### Given data
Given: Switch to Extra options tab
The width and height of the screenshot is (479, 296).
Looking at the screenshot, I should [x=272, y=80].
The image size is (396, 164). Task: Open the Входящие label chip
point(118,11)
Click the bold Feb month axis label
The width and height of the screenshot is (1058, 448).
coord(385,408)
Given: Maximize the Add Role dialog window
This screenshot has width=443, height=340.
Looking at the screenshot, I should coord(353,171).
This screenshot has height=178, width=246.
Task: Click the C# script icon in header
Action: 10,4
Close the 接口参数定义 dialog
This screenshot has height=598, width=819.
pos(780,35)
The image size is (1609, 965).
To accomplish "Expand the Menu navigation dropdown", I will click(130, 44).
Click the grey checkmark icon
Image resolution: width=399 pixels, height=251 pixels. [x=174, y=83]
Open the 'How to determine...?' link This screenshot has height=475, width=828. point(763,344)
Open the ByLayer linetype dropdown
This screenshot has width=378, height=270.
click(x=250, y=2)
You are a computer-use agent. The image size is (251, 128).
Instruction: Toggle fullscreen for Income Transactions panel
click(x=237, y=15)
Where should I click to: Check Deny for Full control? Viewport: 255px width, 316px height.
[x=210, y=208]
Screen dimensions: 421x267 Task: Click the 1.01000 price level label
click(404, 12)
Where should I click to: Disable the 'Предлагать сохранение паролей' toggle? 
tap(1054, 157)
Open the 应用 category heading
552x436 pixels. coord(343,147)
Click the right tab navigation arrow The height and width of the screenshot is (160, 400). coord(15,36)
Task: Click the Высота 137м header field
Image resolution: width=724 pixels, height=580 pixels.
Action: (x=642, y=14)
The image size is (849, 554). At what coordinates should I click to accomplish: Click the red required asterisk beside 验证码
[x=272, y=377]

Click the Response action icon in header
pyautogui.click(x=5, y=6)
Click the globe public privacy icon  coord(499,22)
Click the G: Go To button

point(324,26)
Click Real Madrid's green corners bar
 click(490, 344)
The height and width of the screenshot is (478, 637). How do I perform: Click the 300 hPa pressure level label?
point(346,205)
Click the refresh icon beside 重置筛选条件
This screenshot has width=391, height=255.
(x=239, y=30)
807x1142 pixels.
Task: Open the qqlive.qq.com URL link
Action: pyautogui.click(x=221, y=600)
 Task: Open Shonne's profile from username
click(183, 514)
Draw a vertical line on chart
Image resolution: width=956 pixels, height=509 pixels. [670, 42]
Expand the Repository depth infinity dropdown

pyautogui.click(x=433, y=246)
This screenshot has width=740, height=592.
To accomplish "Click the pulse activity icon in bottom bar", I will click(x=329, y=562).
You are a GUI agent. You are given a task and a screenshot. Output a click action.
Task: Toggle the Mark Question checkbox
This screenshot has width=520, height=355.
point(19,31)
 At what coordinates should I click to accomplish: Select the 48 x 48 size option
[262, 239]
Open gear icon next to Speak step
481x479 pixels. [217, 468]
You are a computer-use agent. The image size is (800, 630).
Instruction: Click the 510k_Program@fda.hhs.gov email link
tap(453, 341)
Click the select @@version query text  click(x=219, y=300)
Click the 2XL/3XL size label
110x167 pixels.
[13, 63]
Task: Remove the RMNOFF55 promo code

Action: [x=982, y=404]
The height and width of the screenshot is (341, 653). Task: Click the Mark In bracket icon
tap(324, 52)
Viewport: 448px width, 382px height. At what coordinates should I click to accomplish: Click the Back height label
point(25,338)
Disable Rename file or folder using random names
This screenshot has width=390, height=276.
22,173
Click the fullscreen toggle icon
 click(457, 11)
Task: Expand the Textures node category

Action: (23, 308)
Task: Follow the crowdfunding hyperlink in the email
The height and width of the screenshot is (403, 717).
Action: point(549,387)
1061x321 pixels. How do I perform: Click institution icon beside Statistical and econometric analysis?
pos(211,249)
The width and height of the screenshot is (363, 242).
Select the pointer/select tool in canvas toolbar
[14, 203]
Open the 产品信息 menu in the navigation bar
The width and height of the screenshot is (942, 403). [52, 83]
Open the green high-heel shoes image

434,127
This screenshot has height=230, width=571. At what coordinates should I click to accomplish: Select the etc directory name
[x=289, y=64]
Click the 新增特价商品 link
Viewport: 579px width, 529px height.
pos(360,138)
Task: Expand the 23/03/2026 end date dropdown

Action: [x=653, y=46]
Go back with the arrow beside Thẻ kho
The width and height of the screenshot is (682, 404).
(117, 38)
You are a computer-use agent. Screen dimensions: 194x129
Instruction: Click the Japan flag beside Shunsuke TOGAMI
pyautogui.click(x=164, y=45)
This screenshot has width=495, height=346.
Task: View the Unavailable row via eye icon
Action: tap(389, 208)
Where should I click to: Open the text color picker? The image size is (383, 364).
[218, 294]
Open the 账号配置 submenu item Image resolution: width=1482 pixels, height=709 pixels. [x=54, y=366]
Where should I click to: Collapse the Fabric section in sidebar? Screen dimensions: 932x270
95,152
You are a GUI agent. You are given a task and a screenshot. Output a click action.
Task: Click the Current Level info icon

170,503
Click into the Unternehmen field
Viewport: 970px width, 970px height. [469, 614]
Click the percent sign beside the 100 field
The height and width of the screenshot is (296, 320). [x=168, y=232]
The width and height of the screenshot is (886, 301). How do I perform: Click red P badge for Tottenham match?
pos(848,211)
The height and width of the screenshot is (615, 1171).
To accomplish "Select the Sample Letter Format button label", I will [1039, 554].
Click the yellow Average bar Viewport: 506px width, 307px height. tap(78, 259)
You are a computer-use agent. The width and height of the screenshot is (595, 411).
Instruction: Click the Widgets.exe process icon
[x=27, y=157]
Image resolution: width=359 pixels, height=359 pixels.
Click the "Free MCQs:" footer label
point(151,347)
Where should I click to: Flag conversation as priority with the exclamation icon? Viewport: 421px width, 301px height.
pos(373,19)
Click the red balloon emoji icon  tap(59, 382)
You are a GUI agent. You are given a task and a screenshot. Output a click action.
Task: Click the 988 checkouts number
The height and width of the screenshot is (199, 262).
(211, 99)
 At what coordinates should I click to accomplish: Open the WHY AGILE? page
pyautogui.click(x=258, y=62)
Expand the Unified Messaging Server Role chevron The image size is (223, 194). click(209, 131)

### What you have to do
Output the listing above word for word.

### Output of the exercise
Given: Switch to Extra options tab
The width and height of the screenshot is (479, 296).
Looking at the screenshot, I should [x=272, y=80].
The image size is (396, 164). Task: Open the Входящие label chip
point(118,11)
Click the bold Feb month axis label
The width and height of the screenshot is (1058, 448).
coord(385,408)
Given: Maximize the Add Role dialog window
This screenshot has width=443, height=340.
Looking at the screenshot, I should coord(353,171).
This screenshot has height=178, width=246.
Task: Click the C# script icon in header
Action: 10,4
Close the 接口参数定义 dialog
This screenshot has height=598, width=819.
pos(780,35)
The image size is (1609, 965).
To accomplish "Expand the Menu navigation dropdown", I will click(130, 44).
Click the grey checkmark icon
Image resolution: width=399 pixels, height=251 pixels. [x=174, y=83]
Open the 'How to determine...?' link This screenshot has height=475, width=828. point(763,344)
Open the ByLayer linetype dropdown
This screenshot has width=378, height=270.
click(x=250, y=2)
You are a computer-use agent. The image size is (251, 128).
Instruction: Toggle fullscreen for Income Transactions panel
click(x=237, y=15)
Where should I click to: Check Deny for Full control? Viewport: 255px width, 316px height.
[x=210, y=208]
Screen dimensions: 421x267 Task: Click the 1.01000 price level label
click(404, 12)
Where should I click to: Disable the 'Предлагать сохранение паролей' toggle? 
tap(1054, 157)
Open the 应用 category heading
552x436 pixels. coord(343,147)
Click the right tab navigation arrow The height and width of the screenshot is (160, 400). coord(15,36)
Task: Click the Высота 137м header field
Image resolution: width=724 pixels, height=580 pixels.
Action: (x=642, y=14)
The image size is (849, 554). At what coordinates should I click to accomplish: Click the red required asterisk beside 验证码
[x=272, y=377]

Click the Response action icon in header
pyautogui.click(x=5, y=6)
Click the globe public privacy icon  coord(499,22)
Click the G: Go To button

point(324,26)
Click Real Madrid's green corners bar
 click(490, 344)
The height and width of the screenshot is (478, 637). How do I perform: Click the 300 hPa pressure level label?
point(346,205)
Click the refresh icon beside 重置筛选条件
This screenshot has width=391, height=255.
(x=239, y=30)
807x1142 pixels.
Task: Open the qqlive.qq.com URL link
Action: pyautogui.click(x=221, y=600)
 Task: Open Shonne's profile from username
click(183, 514)
Draw a vertical line on chart
Image resolution: width=956 pixels, height=509 pixels. [670, 42]
Expand the Repository depth infinity dropdown

pyautogui.click(x=433, y=246)
This screenshot has width=740, height=592.
To accomplish "Click the pulse activity icon in bottom bar", I will click(x=329, y=562).
You are a GUI agent. You are given a task and a screenshot. Output a click action.
Task: Toggle the Mark Question checkbox
This screenshot has width=520, height=355.
point(19,31)
 At what coordinates should I click to accomplish: Select the 48 x 48 size option
[262, 239]
Open gear icon next to Speak step
481x479 pixels. [217, 468]
You are a computer-use agent. The image size is (800, 630).
Instruction: Click the 510k_Program@fda.hhs.gov email link
tap(453, 341)
Click the select @@version query text  click(x=219, y=300)
Click the 2XL/3XL size label
110x167 pixels.
[13, 63]
Task: Remove the RMNOFF55 promo code

Action: [x=982, y=404]
The height and width of the screenshot is (341, 653). Task: Click the Mark In bracket icon
tap(324, 52)
Viewport: 448px width, 382px height. At what coordinates should I click to accomplish: Click the Back height label
point(25,338)
Disable Rename file or folder using random names
This screenshot has width=390, height=276.
22,173
Click the fullscreen toggle icon
 click(457, 11)
Task: Expand the Textures node category

Action: (23, 308)
Task: Follow the crowdfunding hyperlink in the email
The height and width of the screenshot is (403, 717).
Action: point(549,387)
1061x321 pixels. How do I perform: Click institution icon beside Statistical and econometric analysis?
pos(211,249)
The width and height of the screenshot is (363, 242).
Select the pointer/select tool in canvas toolbar
[14, 203]
Open the 产品信息 menu in the navigation bar
The width and height of the screenshot is (942, 403). [52, 83]
Open the green high-heel shoes image

434,127
This screenshot has height=230, width=571. At what coordinates should I click to accomplish: Select the etc directory name
[x=289, y=64]
Click the 新增特价商品 link
Viewport: 579px width, 529px height.
pos(360,138)
Task: Expand the 23/03/2026 end date dropdown

Action: [x=653, y=46]
Go back with the arrow beside Thẻ kho
The width and height of the screenshot is (682, 404).
(117, 38)
You are a computer-use agent. Screen dimensions: 194x129
Instruction: Click the Japan flag beside Shunsuke TOGAMI
pyautogui.click(x=164, y=45)
This screenshot has width=495, height=346.
Task: View the Unavailable row via eye icon
Action: tap(389, 208)
Where should I click to: Open the text color picker? The image size is (383, 364).
[218, 294]
Open the 账号配置 submenu item Image resolution: width=1482 pixels, height=709 pixels. [x=54, y=366]
Where should I click to: Collapse the Fabric section in sidebar? Screen dimensions: 932x270
95,152
You are a GUI agent. You are given a task and a screenshot. Output a click action.
Task: Click the Current Level info icon

170,503
Click into the Unternehmen field
Viewport: 970px width, 970px height. [469, 614]
Click the percent sign beside the 100 field
The height and width of the screenshot is (296, 320). [x=168, y=232]
The width and height of the screenshot is (886, 301). How do I perform: Click red P badge for Tottenham match?
pos(848,211)
The height and width of the screenshot is (615, 1171).
To accomplish "Select the Sample Letter Format button label", I will [1039, 554].
Click the yellow Average bar Viewport: 506px width, 307px height. tap(78, 259)
You are a computer-use agent. The width and height of the screenshot is (595, 411).
Instruction: Click the Widgets.exe process icon
[x=27, y=157]
Image resolution: width=359 pixels, height=359 pixels.
Click the "Free MCQs:" footer label
point(151,347)
Where should I click to: Flag conversation as priority with the exclamation icon? Viewport: 421px width, 301px height.
pos(373,19)
Click the red balloon emoji icon  tap(59, 382)
You are a GUI agent. You are given a task and a screenshot. Output a click action.
Task: Click the 988 checkouts number
The height and width of the screenshot is (199, 262).
(211, 99)
 At what coordinates should I click to accomplish: Open the WHY AGILE? page
pyautogui.click(x=258, y=62)
Expand the Unified Messaging Server Role chevron The image size is (223, 194). click(209, 131)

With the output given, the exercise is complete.